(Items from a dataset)

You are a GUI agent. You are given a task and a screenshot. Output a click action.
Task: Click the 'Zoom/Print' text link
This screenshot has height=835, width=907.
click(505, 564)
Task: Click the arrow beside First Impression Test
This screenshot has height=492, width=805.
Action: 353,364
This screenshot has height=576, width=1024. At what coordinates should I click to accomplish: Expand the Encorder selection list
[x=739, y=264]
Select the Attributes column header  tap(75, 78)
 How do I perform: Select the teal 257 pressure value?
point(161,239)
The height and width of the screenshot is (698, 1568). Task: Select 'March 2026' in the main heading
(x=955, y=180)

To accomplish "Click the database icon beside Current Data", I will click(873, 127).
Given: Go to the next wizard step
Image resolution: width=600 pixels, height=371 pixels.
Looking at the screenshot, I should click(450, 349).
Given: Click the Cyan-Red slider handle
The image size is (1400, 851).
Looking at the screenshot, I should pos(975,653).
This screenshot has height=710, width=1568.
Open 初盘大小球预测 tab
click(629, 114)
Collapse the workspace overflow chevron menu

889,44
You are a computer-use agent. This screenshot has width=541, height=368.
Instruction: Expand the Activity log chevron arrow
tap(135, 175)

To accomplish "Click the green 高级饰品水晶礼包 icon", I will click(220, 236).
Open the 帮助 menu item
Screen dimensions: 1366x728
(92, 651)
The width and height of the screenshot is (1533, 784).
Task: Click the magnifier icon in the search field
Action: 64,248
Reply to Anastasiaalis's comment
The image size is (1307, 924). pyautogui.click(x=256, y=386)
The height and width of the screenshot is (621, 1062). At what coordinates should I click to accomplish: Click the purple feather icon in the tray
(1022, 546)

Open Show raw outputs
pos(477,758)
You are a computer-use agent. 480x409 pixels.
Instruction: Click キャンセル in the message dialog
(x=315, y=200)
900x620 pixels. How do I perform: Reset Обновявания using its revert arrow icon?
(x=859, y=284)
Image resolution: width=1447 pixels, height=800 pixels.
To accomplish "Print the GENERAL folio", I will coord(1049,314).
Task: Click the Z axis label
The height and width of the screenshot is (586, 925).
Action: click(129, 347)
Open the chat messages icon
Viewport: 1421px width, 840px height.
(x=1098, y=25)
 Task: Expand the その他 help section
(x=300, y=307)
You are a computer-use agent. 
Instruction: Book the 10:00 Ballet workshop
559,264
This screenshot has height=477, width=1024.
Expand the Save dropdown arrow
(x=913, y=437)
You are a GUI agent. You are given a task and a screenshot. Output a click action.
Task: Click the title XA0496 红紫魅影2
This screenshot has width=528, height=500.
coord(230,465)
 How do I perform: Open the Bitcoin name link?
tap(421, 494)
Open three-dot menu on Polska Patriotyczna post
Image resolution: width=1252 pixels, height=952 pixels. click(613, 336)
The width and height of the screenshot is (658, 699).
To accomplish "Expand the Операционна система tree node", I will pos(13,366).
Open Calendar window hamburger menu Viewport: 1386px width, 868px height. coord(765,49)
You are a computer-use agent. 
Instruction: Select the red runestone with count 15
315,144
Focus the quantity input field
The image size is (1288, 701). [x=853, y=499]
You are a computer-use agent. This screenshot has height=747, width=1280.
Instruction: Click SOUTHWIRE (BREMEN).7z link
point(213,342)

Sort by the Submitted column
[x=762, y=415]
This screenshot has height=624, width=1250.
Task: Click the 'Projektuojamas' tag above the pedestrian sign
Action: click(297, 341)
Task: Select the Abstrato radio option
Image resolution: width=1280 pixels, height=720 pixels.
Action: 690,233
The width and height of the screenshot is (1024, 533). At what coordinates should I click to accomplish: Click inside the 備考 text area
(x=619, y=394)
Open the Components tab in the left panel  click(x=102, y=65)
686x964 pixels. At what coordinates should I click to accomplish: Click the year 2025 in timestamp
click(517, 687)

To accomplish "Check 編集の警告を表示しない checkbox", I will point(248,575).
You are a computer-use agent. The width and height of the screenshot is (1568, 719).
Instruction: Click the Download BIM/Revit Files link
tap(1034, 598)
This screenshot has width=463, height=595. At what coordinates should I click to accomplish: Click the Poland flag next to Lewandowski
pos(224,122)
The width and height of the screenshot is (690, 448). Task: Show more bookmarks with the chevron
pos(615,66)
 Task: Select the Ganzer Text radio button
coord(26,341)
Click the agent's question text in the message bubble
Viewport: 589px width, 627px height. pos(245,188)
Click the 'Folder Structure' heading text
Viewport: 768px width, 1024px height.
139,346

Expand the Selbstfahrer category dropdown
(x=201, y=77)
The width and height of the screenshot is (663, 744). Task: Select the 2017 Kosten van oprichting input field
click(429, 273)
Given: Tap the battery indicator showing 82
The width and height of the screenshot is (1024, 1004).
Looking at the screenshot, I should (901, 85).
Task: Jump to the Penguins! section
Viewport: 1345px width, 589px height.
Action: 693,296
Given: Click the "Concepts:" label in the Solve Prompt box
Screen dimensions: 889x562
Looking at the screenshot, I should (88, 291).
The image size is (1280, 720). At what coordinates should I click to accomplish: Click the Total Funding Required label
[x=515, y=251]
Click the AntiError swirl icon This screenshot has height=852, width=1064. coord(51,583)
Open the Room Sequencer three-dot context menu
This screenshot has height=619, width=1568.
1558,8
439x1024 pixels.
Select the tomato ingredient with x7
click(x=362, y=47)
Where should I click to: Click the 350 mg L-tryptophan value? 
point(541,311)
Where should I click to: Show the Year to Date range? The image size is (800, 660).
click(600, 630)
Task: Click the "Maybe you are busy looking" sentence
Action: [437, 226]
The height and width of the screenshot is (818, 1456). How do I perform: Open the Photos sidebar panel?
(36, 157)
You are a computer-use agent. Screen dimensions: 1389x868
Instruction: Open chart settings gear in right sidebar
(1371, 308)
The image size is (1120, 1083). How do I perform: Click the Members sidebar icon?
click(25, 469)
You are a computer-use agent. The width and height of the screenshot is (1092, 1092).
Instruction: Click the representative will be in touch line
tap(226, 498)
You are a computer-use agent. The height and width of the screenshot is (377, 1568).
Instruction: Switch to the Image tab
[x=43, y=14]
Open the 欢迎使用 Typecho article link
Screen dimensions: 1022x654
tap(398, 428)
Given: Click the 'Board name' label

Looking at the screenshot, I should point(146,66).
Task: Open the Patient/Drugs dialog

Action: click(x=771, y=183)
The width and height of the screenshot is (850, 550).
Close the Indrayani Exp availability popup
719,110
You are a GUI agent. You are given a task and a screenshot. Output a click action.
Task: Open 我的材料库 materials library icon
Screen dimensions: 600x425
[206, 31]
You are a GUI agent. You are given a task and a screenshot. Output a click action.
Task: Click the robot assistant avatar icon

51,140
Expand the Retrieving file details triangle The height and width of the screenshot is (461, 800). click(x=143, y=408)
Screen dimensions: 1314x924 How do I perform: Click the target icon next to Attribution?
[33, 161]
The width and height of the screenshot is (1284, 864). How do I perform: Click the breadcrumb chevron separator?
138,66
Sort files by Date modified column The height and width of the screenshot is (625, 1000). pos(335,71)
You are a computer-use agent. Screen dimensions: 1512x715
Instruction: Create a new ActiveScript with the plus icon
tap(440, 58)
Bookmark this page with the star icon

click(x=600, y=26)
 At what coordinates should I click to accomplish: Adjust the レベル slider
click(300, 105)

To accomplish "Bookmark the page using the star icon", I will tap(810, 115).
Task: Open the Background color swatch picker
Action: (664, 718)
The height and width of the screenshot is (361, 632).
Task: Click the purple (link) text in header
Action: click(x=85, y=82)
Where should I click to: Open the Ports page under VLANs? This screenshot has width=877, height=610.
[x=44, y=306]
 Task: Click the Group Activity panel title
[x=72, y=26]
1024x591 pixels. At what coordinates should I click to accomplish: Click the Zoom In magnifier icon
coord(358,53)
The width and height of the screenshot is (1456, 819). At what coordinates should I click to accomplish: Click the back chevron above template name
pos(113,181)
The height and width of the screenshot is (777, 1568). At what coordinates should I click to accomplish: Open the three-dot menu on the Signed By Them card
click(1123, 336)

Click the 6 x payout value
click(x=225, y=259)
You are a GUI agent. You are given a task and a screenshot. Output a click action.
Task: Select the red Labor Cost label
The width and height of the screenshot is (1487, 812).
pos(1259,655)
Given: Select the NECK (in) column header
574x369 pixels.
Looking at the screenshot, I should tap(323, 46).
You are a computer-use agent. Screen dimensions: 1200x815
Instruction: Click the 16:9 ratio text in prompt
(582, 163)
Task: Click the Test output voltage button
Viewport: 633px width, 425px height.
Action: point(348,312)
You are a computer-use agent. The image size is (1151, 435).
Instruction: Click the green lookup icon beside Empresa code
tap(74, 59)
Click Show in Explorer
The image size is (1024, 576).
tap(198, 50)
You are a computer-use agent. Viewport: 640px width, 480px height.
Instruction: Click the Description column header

#### The task:
Copy from the entries only those lines that hold the word "Test".

#### Exercise output:
Task: Click the arrow beside First Impression Test
Task: Click the Test output voltage button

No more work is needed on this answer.